• Instruction:
Copy the post about the CNN/YouTube debates, starting at "Chris Dodd did" and ending at "with a spoon.", and substitute "children" for every "daughters".

• Selected text:
______________________________
CNN Presidential Debates Totally Gay

Last night’s CNN/YouTube presidential debates may have been the gayest political debates since – well, ever! We’ve never seen a network allow so much time to be spent discussing the dirty homos and their political inclusion. Although, it is CNN, the gayest of all the news networks.

Regardless of CNN’s sexual proclivity, the network – and voters – kept the democratic candidates on their toes with a slew of lavender-hued queries. Above, Presidential candidate Dennis Kucinich hits the ball out of the park while discussing gay marriage, telling a lesbian couple he would allow them to marry:

…If our Constitution really means what it says, that all are created equal, if it really means what it says, that there should be equality of opportunity before the law, then our brothers and sisters who happen to be gay, lesbian, bisexual or transgendered should have the same rights accorded to them as anyone else, and that includes the ability to have a civil marriage ceremony.

It’s especially powerful coming from his little bobble-head.

Chris Dodd did well, too, again turning the question around to discuss his two-year old and five-year old daughters (whose existence really boggles the mind – go Dodd!). Dodd wouldn’t want his little girls discriminated against, you see, so why would he discriminate against the gays. Voters eat that shit with a spoon.

Meanwhile, New Mexico governor Bill Richardson got real about the ever-contentious issue, saying, “I would do what is achievable.What I think is achievable is full civil unions with full marriage rights. I would also press for you a hate crimes act in the Congress.” He also pledged to take down “Don’t Ask, Don’t Tell”.
______________________________
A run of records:
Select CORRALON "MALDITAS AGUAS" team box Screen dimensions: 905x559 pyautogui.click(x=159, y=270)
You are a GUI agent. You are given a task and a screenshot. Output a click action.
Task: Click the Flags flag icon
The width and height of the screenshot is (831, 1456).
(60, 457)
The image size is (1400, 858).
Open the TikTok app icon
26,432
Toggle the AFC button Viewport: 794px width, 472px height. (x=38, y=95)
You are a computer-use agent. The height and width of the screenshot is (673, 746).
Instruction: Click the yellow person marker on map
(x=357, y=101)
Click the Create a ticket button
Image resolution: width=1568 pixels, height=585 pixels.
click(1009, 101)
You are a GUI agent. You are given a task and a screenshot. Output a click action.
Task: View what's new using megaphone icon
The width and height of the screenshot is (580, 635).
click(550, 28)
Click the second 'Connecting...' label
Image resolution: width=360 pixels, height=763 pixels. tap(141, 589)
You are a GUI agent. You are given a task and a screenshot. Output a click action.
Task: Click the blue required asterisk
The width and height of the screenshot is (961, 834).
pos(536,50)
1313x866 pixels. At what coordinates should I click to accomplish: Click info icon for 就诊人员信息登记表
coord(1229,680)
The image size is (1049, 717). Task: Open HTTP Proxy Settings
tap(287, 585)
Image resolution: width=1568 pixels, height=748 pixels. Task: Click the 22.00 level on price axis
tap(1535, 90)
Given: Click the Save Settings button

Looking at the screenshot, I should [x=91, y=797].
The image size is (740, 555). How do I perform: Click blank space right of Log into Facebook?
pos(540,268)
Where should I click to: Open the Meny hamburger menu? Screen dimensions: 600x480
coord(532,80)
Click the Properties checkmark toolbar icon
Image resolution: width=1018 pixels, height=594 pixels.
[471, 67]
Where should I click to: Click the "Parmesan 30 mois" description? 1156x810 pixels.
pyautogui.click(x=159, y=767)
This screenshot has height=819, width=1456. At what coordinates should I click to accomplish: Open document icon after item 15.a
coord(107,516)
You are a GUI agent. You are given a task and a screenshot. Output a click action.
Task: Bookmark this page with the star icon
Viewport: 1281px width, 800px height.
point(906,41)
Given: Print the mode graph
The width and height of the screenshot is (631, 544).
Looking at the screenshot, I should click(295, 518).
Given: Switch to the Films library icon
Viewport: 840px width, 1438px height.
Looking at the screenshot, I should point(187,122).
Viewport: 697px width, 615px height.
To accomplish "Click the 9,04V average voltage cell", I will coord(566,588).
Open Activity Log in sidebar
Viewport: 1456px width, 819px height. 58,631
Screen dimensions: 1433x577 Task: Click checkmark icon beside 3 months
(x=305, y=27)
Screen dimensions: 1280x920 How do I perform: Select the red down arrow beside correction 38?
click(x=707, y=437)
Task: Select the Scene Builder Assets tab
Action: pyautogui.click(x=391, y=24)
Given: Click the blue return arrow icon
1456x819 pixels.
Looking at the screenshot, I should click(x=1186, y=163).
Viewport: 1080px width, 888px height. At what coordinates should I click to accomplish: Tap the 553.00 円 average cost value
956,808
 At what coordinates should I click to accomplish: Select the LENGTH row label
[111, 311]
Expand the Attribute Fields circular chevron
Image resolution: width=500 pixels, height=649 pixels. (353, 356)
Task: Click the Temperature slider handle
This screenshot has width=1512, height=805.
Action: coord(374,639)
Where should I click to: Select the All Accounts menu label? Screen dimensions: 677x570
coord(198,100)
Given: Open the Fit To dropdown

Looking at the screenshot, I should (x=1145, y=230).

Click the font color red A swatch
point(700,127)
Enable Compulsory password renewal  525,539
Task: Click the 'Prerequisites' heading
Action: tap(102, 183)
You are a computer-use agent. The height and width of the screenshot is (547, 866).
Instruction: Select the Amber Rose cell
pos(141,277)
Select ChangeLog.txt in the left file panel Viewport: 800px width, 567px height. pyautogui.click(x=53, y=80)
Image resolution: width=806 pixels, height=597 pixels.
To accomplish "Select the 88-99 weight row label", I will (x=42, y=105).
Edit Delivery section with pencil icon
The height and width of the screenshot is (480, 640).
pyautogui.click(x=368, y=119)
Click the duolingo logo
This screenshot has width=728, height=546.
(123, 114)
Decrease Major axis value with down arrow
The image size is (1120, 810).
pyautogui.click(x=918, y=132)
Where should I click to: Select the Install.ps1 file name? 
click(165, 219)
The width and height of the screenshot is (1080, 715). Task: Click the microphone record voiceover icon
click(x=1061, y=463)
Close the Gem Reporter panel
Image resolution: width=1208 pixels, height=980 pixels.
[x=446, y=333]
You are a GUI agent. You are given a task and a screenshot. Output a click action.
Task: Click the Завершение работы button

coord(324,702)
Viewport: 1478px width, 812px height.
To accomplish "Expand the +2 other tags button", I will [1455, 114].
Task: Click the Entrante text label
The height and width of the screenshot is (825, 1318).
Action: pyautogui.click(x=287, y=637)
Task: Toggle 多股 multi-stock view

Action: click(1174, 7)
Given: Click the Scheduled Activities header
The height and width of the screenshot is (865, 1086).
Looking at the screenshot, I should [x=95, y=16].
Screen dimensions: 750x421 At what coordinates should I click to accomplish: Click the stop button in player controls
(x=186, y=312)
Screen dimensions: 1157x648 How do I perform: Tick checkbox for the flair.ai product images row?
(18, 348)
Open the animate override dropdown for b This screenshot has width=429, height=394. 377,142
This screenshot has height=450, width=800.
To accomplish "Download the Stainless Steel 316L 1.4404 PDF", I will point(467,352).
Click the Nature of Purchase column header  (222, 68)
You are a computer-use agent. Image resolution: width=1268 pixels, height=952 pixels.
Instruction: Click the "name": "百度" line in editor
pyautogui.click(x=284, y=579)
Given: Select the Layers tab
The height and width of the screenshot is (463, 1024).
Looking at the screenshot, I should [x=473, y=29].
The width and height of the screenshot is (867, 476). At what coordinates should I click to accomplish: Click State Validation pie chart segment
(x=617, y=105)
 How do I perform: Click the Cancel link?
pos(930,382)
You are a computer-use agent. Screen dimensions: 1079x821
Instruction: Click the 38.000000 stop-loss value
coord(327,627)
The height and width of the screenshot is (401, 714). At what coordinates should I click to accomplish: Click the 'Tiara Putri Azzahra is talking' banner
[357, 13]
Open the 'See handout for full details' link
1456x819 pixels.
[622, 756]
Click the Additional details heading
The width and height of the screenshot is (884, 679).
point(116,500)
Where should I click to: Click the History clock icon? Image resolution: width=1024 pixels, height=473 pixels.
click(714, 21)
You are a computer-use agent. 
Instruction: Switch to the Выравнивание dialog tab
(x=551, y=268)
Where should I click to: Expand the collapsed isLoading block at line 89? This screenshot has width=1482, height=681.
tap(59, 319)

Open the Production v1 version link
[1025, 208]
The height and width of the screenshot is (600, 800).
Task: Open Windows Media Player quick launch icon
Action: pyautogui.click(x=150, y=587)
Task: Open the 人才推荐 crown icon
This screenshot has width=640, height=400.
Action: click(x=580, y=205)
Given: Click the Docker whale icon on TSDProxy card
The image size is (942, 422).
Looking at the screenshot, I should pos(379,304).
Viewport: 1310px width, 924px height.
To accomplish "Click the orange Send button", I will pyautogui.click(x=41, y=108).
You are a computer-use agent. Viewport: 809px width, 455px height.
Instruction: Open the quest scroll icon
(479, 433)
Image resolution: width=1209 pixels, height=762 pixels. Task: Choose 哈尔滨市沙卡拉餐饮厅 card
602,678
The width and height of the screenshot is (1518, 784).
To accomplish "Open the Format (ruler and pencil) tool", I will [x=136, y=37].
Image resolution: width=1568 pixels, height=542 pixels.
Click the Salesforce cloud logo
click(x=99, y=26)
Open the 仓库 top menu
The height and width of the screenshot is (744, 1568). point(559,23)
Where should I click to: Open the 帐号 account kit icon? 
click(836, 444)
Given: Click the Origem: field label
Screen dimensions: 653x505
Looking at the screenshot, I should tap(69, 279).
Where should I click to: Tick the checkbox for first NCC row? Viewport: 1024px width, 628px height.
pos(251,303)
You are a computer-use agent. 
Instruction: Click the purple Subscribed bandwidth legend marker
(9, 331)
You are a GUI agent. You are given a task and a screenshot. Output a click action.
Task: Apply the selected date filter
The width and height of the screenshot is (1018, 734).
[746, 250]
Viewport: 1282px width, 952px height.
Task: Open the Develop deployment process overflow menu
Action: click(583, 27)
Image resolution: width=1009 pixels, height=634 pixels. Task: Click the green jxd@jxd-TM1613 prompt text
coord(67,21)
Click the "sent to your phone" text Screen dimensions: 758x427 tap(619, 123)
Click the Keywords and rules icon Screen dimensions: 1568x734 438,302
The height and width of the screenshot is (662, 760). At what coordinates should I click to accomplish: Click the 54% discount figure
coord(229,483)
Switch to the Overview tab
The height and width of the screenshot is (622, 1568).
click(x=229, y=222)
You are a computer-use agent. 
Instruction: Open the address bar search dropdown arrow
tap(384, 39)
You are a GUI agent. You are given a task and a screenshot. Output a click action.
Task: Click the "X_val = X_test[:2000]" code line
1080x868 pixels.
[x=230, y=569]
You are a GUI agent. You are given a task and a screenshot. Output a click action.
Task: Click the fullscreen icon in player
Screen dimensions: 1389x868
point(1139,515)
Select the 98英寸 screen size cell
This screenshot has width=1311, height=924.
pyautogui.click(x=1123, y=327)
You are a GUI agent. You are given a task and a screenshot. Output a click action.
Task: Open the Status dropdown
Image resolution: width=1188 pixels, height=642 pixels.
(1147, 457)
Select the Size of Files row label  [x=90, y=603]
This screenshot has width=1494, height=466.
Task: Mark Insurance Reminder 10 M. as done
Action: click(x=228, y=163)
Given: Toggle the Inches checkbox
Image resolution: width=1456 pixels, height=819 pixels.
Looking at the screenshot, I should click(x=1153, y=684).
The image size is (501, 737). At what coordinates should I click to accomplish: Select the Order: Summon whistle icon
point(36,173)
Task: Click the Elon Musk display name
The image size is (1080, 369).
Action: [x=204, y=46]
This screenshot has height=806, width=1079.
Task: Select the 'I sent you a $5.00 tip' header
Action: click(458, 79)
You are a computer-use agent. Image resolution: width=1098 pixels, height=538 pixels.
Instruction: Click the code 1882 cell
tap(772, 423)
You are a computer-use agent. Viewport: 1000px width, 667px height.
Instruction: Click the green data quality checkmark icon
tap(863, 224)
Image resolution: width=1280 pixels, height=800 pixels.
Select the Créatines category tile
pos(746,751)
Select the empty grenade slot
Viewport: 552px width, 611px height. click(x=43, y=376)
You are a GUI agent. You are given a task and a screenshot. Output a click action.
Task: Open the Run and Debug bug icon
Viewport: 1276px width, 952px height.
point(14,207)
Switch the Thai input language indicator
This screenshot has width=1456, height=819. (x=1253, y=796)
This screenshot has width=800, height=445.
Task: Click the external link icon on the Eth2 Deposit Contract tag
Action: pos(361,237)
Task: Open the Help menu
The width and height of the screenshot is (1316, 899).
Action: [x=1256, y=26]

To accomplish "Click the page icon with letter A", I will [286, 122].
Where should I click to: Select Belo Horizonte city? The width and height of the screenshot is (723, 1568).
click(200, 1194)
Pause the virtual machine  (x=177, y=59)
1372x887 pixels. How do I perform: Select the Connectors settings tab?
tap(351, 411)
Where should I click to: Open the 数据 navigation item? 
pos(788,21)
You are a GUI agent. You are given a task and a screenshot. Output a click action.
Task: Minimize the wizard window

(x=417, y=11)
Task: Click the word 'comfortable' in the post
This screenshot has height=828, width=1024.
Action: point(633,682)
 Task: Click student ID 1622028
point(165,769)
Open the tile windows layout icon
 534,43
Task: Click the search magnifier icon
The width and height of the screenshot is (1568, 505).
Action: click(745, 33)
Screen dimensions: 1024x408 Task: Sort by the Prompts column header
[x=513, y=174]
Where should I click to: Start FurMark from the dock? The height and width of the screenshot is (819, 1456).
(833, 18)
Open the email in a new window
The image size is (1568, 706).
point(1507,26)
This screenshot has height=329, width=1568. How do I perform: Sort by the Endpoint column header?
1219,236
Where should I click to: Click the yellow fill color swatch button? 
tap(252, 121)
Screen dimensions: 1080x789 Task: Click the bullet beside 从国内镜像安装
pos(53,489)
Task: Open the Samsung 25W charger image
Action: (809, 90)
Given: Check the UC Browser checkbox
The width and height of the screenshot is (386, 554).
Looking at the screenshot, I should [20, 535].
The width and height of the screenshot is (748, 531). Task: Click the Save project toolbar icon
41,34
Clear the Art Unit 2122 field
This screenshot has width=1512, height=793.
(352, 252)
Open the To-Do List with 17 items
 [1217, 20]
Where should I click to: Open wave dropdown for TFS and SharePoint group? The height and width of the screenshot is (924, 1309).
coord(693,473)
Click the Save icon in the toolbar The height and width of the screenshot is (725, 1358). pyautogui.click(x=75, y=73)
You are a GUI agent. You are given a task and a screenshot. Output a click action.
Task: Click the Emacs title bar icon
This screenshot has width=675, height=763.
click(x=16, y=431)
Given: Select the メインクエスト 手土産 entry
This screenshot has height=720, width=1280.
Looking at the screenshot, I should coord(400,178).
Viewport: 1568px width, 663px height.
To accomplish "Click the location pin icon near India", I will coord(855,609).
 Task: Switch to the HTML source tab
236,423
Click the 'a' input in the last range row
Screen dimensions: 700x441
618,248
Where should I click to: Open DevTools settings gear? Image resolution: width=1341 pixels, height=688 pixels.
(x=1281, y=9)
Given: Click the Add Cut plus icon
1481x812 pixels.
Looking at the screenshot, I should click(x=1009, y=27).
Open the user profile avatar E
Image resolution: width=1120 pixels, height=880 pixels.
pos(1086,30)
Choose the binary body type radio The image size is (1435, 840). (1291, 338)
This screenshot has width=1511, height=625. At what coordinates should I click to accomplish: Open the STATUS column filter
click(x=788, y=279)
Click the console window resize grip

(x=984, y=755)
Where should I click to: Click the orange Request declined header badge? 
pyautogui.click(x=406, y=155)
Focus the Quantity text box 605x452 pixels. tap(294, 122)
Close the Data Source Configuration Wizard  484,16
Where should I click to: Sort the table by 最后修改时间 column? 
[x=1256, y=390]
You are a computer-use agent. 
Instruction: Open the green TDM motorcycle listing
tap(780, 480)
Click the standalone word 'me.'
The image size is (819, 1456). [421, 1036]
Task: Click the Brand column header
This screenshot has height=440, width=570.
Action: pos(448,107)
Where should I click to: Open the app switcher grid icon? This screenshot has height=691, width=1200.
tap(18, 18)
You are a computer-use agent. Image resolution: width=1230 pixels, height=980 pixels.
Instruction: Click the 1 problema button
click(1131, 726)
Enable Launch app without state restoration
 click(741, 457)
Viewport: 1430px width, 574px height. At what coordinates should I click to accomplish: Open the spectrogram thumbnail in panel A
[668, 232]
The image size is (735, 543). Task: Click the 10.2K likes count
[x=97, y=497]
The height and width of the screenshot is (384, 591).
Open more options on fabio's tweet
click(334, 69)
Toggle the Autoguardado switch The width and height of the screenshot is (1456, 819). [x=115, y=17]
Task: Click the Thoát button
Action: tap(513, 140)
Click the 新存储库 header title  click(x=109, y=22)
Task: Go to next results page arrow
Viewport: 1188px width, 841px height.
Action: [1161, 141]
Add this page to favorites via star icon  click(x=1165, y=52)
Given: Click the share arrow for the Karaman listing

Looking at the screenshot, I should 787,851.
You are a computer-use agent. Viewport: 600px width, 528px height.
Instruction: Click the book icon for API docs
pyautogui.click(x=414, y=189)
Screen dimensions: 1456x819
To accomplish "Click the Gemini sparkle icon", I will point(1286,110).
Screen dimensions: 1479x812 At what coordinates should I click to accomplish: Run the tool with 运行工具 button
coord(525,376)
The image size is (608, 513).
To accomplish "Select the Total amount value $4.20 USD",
______________________________
• Correct output:
Chris Dodd did well, too, again turning the question around to discuss his two-year old and five-year old children (whose existence really boggles the mind – go Dodd!). Dodd wouldn’t want his little girls discriminated against, you see, so why would he discriminate against the gays. Voters eat that shit with a spoon.